This study aimed to determine the prevalence of comorbidities in AERD and compare the findings to those in asthmatic patients.

Materials and methods

The records for 330 AERD patients that presented to our allergy clinic were reviewed. Patients with urticaria/angio-oedema type reactions to NSAIDs were included in the pseudo Samter's group (n=83) and 338 randomly selected NSAID-tolerant asthma patients constituted the control group.

Results

Gender, age at presentation, age at onset of asthma, and follow-up periods were similar in all groups. Hypertension (P=0.035), diabetes mellitus (P=0.323), gastro-oesophageal reflux (P<0.001), psychological disorders (P=0.099), obesity (P=0.003), and hyperlipidaemia (P=0.002) were significantly more prevalent in the asthma group. Interestingly, coronary artery disease (CAD) and congestive heart failure (CHF) were more common in the AERD group (P=0.178); CAD/CHF was associated with AERD (OR: 4.5; 95% CI: 1.206–16.93).

Conclusion

AERD and asthma are associated with several comorbidities. Even though systemic steroid dependency and severe asthma were significantly more common in the AERD group, comorbidities occurred more frequently in the asthma group. Additional longitudinal studies are needed to more clearly discern if the risk of CAD/CHF is increased in AERD.

Keywords:
Aspirin-exacerbated respiratory disease
Comorbid disease
Full Text
Introduction

Aspirin-exacerbated respiratory disease (AERD) is characterised by asthma, persistent rhinitis/sinusitis, and/or nasal polyposis accompanying non-steroidal anti-inflammatory drug (NSAID) intolerance. AERD affects 0.3–0.9% of the general population, but its prevalence rises to 10–20% in asthma patients and up to 30–40% in those asthmatics with nasal polyposis.1 In AERD patients, localised inflammation in the upper respiratory tract is more prevalent and aggressive; therefore, relapse and treatment failure is common in patients with nasal polyposis and rhinosinusitis.2 Asthma is often associated with various comorbidities, but the prevalence of comorbidity varies between studies.

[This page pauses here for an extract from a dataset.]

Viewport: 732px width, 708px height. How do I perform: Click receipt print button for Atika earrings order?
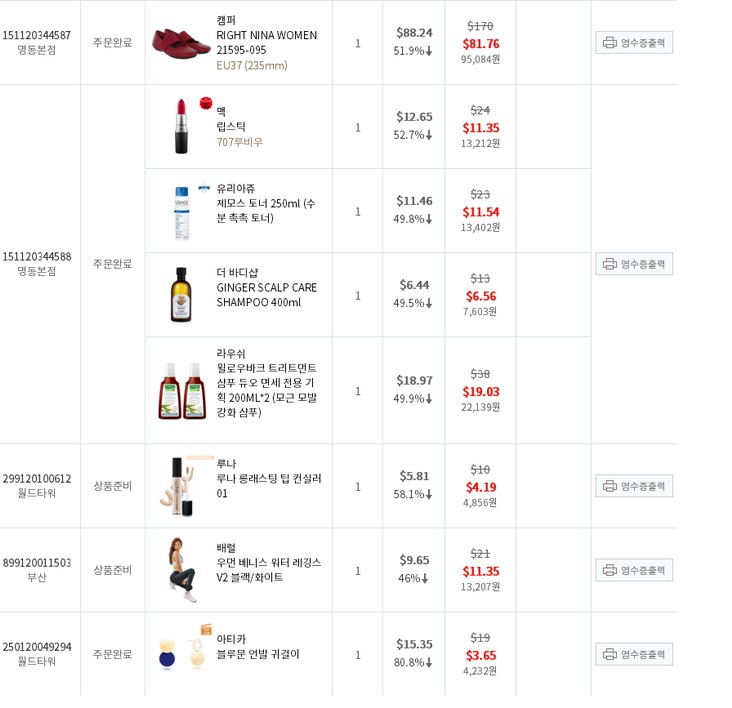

Comorbidity is an important factor in asthma patients, as it can negatively affect disease management and control. Rhinitis, sinusitis, gastro-oesophageal reflux disease (GERD), obstructive sleep apnoea (OSA), hormonal disorders, and psychopathologies are frequently observed in asthmatic patients.3 Analysis of large databases has shown a high prevalence of various conditions in asthma patients that do and do not affect asthma treatment outcomes.4,22 The majority of asthma patients also have allergic rhinitis, which is often undiagnosed and untreated. Patients with allergic rhinitis have a high risk of developing asthma, but allergic rhinitis also impairs asthma control, and increases symptoms and disease severity. In Soriano et al.’s data-based study the most prevalent condition in adult asthmatic patients was time-limited minor infections, whereas other conditions that were highly prevalent included depression, hypertension, diabetes mellitus (DM), ischaemic heart disease, degenerative joint disease, cardiac arrhythmia, cancer, congestive heart failure, cerebrovascular disease, and chronic obstructive pulmonary disease (COPD).5 Asthma with comorbidity results in elevated healthcare system usage and costs, and decreased quality of life and poor asthma control.

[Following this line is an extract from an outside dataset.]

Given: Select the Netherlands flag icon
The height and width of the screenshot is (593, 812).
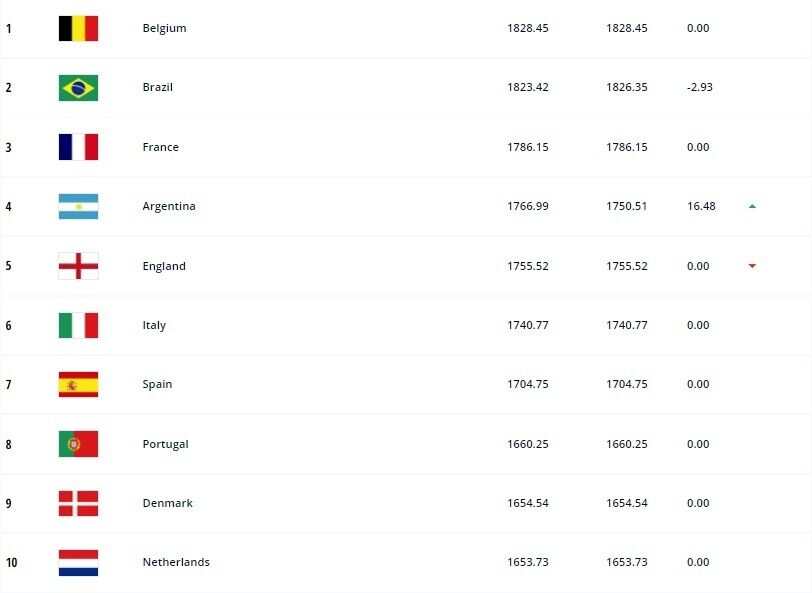Looking at the screenshot, I should pos(78,562).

An earlier study conducted at our centre that investigated the relationship between NSAID hypersensitivity, and chronic urticaria, rhinitis/rhinosinusitis, and asthma, and identified the NSAID reaction patterns in asthmatics6 reported that AERD patients are a heterogeneous group, and proposed a new classification system (Kalyoncu classification). According to Kalyoncu classification, NSAID-induced urticaria/angio-oedema in asthma patients is defined as pseudo Samter's syndrome. The clinical characteristics of this group are unique and additional research is required to delineate the behaviour and natural course of pseudo Samter's syndrome.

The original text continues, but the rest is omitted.